I next make the following edits for each image:
- Adjust the image crop to focus on subject and be sure the boarders are free of distractions. I level the horizon at this point.
- Remove dust spots in sky and still water
- Frequently I make no changes to Temp and Tint, but I do look at these to see if I want a different “mood”. At times I add a bit of yellow to the temp and a bit of magenta to the tint.
- I may make an adjustment to Exposure to lighten or darken the whole image.
- I adjust the Whites to just not clip (hold the Alt key and move the slider so that there are no white spots showing. I then look at the image and may back it down more depending on how it looks.
- I adjust the Blacks again just to the clip point. I often do let the blacks clip.
- Make minor adjustments to the Presence controls if necessary
- If there is a color I want to punch up, I will use the HSL Luminance target, place the cross hair over the color I want punch and right click and push up/down. I often use this to darken the background of flower shots or to reduce a color that became too strong in the preceding post processing.
- In the Basic Lens Corrections I adjust prospective if required (use the Alt key to prevent resetting crop)
- I move the Dehaze slider back and forth to see if it helps an image.
- I also may look at different Profile options.
- I then go back and check to see if fine adjustments are needed.
- I make Local adjustments to areas that need special attention. This includes adding Radial filters to lighten local areas (creating complex light) but not in a way that one will notice the change.
- Then I right click on the image and go to Edit in Photoshop CC.
- First I run NIK Color Efex Pro 4 using the following settings:
- I use the Pro Contrast filter
- Correct Color Cast: 0%
- Correct Contrast: 50%
- Dynamic Contrast: 75%
- If the effect is too strong, I bring down the Opacity of the layer to the point I like. 90% of the time I do not do this.
- I then run the NIK Output Sharpener
- Adaptive Sharpening: 50%
- Output Sharpening Strength: 100%
- If there are parts of the image that I do not want sharpened (like the sky), I add a layer mask and mask out the area (i.e. paint Black in mask)
- I then run the NIK Dfine 2 (Noise reduction)
- Normally I use the default settings.

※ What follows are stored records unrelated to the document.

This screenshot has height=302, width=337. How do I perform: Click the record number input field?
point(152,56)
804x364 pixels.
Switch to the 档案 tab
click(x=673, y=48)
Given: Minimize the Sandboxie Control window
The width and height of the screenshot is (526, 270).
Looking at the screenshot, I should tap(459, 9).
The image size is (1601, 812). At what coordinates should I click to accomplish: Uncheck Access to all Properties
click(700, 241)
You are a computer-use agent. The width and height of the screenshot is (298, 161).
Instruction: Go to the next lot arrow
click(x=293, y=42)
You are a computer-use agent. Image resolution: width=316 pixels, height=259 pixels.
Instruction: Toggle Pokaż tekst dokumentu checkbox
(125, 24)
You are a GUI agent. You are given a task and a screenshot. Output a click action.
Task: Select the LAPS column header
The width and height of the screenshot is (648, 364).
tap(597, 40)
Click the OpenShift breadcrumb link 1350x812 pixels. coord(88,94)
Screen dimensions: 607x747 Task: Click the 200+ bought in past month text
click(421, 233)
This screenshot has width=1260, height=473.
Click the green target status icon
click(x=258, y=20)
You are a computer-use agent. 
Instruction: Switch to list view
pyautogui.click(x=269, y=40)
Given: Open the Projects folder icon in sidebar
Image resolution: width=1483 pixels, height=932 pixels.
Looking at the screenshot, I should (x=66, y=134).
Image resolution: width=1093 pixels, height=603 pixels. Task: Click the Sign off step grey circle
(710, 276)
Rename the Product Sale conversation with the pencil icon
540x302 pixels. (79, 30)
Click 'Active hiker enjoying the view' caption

In rare cases I go to Manual and select the area that has the noise I want to reduce.
- As in Sharpening, if there is an area I do not want noise reduction I add a layer mask and mask out the area.
- I then merge all of the layers. I do this to save space on my hard drives.
- if I want to add my own Vigenetting or “play” with the light a bit:
- Duplicate the layer
- Change blend mode from Normal to Multiply
- Add a layer mask
- Adjust the brush size and make it very soft, set Opacity to 100%
- “Paint” Black on the main subject of image. Be sure to paint on the mask not the image!
- Possibly reduce Opacity to 20% with larger brush and smooth around subject. Also bring back other areas in image that can use a bit more light.
- There are many other things that can be changed in Photoshop such as removing unwanted objects (power lines, trash, etc), smoothing skin, making local adjustments, etc. In my general workflow I normally do not need to do these things.
- Again merge all visible layers (if there are more than on layer)
- Click File, Save
- Click Close. Close the image, not Photoshop.
- Minimize Photoshop and go back to Light Room.
The image from Photoshop will now be in Lightroom. Continue by:
- Click on the image from Photoshop. It will be #2 in a stack automatically made when it was brought back into LR
- Collapse the stack and assign the image more stars.
- Look at image to see if there are other adjustments that need to be made. I make a quick pass down through all of the Develop settings.
- It helps to leave the image and come back latter and have another look.
- Export to jpg
- for web I use Quality :80, Color Space: sRGB
- Resize to Fit: On, Long Edge, 2500 Pixels, Resolution: 72 Pixels per inch
- Sharpen for: Screen, Amount: Standard
If all goes well I end up with a “pretty picture” that does not look “fake” or overly processed.